• **Task requirements**
Transcribe the rows starting with the line that contains "Where should I click to: Click the tick" and going on through the line that contains "Action: (150, 119)", both included. Reproduce those lines character for character and include no other lines.

Dataset records:
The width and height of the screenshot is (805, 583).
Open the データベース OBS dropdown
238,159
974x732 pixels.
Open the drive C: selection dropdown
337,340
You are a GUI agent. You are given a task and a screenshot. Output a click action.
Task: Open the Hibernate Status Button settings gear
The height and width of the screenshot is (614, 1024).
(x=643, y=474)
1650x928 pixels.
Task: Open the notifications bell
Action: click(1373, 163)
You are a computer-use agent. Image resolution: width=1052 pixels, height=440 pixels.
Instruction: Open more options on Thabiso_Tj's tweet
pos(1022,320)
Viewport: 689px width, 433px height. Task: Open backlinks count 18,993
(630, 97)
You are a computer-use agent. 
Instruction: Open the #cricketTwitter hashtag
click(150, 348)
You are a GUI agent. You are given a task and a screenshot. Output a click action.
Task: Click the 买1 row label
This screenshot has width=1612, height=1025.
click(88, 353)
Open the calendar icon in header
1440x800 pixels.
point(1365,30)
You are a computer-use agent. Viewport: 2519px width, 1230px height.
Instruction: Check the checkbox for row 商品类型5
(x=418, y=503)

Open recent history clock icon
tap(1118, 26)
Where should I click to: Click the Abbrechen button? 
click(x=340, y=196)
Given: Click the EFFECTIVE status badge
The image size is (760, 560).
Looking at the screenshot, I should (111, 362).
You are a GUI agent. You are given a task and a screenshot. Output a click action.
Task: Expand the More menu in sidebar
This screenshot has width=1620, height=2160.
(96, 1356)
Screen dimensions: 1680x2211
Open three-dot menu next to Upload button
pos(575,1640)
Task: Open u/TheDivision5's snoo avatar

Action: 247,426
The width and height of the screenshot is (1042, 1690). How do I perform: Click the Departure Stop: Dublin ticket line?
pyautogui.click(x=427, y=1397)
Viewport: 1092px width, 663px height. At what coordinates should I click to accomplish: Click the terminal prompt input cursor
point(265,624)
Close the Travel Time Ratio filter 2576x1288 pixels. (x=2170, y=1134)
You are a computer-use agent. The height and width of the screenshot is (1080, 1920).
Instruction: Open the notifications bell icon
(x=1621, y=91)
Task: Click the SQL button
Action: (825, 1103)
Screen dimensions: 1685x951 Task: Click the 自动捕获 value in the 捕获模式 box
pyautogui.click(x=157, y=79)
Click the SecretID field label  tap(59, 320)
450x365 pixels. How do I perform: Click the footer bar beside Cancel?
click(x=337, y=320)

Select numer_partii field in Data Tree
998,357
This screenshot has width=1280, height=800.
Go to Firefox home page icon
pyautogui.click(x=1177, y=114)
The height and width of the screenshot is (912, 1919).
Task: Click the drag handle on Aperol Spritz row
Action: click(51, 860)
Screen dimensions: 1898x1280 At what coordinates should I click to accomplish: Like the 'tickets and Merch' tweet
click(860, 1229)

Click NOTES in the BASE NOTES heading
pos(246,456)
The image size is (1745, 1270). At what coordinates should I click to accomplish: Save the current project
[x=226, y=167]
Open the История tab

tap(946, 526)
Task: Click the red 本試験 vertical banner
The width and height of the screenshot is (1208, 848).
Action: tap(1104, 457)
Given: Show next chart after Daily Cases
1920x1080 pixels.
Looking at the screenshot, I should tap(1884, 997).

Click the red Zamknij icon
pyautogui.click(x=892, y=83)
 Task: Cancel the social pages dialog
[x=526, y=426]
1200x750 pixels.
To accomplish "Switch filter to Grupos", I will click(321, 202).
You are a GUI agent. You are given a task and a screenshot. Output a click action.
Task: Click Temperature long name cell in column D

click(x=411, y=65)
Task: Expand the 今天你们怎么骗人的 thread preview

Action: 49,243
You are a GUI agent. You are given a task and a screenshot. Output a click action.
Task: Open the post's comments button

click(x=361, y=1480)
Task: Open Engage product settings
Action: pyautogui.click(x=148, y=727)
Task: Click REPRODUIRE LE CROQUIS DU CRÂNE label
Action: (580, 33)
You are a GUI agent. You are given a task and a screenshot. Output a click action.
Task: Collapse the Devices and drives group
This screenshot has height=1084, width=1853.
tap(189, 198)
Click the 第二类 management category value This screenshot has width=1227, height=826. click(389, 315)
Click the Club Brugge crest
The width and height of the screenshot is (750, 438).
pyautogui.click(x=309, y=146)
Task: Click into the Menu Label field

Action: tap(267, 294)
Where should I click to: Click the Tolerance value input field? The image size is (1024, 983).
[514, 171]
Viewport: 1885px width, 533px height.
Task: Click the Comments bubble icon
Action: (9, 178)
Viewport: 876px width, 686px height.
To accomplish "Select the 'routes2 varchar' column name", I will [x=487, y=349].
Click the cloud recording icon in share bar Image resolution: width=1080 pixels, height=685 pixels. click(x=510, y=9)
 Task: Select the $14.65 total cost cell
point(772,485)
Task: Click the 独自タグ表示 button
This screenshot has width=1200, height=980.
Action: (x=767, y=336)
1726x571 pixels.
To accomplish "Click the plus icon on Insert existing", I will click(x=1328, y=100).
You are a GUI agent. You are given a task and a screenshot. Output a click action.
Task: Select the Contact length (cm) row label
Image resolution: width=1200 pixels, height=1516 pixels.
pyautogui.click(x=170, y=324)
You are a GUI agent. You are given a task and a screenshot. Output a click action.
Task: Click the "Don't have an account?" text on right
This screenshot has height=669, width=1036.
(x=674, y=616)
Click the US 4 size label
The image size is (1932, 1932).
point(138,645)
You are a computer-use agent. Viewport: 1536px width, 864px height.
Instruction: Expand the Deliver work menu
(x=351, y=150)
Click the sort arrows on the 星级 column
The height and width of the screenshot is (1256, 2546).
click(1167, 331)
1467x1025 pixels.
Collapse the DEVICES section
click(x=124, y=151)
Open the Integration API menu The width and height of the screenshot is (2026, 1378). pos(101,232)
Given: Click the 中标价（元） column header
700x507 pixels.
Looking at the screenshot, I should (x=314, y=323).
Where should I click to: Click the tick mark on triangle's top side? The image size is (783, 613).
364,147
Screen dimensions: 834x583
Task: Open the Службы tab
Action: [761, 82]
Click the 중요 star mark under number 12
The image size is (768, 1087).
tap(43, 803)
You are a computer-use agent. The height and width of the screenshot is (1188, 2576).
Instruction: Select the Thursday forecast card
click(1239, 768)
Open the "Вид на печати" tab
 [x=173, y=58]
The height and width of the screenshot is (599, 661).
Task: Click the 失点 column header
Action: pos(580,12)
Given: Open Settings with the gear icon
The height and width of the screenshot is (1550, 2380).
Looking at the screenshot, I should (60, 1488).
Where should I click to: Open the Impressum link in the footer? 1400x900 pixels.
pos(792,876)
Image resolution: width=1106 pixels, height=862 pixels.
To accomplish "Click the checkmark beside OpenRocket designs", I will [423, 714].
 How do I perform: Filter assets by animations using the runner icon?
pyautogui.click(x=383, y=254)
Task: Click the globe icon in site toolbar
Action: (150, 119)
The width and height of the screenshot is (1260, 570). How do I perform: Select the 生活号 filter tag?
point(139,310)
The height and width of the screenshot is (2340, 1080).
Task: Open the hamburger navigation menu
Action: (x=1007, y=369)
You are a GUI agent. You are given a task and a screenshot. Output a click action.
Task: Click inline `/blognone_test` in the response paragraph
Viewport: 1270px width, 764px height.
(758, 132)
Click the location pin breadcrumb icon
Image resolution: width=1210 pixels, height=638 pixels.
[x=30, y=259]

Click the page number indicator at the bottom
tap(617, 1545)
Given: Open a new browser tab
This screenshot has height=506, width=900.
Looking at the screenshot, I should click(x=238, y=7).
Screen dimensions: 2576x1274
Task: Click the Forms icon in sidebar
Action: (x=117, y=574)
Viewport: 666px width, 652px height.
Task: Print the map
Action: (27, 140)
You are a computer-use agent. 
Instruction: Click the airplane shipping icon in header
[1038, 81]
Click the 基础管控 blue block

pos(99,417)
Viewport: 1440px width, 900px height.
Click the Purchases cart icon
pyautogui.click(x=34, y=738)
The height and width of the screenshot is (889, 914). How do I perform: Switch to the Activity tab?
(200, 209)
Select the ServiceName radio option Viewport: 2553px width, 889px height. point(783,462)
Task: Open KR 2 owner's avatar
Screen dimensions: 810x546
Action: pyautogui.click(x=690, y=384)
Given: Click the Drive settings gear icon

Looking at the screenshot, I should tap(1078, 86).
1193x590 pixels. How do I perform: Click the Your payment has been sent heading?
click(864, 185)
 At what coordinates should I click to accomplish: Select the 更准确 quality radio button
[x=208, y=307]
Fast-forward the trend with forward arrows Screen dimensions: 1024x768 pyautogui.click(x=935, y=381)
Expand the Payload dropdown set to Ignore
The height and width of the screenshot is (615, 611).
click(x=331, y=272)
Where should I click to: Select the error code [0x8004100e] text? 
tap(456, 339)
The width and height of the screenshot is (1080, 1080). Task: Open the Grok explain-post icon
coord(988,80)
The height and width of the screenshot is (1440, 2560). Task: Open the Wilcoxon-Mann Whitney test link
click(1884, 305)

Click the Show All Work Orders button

• **Solution for this exercise**
Where should I click to: Click the tick mark on triangle's top side? The image size is (783, 613).
364,147
Screen dimensions: 834x583
Task: Open the Службы tab
Action: [761, 82]
Click the 중요 star mark under number 12
The image size is (768, 1087).
tap(43, 803)
You are a computer-use agent. The height and width of the screenshot is (1188, 2576).
Instruction: Select the Thursday forecast card
click(1239, 768)
Open the "Вид на печати" tab
 [x=173, y=58]
The height and width of the screenshot is (599, 661).
Task: Click the 失点 column header
Action: pos(580,12)
Given: Open Settings with the gear icon
The height and width of the screenshot is (1550, 2380).
Looking at the screenshot, I should (60, 1488).
Where should I click to: Open the Impressum link in the footer? 1400x900 pixels.
pos(792,876)
Image resolution: width=1106 pixels, height=862 pixels.
To accomplish "Click the checkmark beside OpenRocket designs", I will [423, 714].
 How do I perform: Filter assets by animations using the runner icon?
pyautogui.click(x=383, y=254)
Task: Click the globe icon in site toolbar
Action: (150, 119)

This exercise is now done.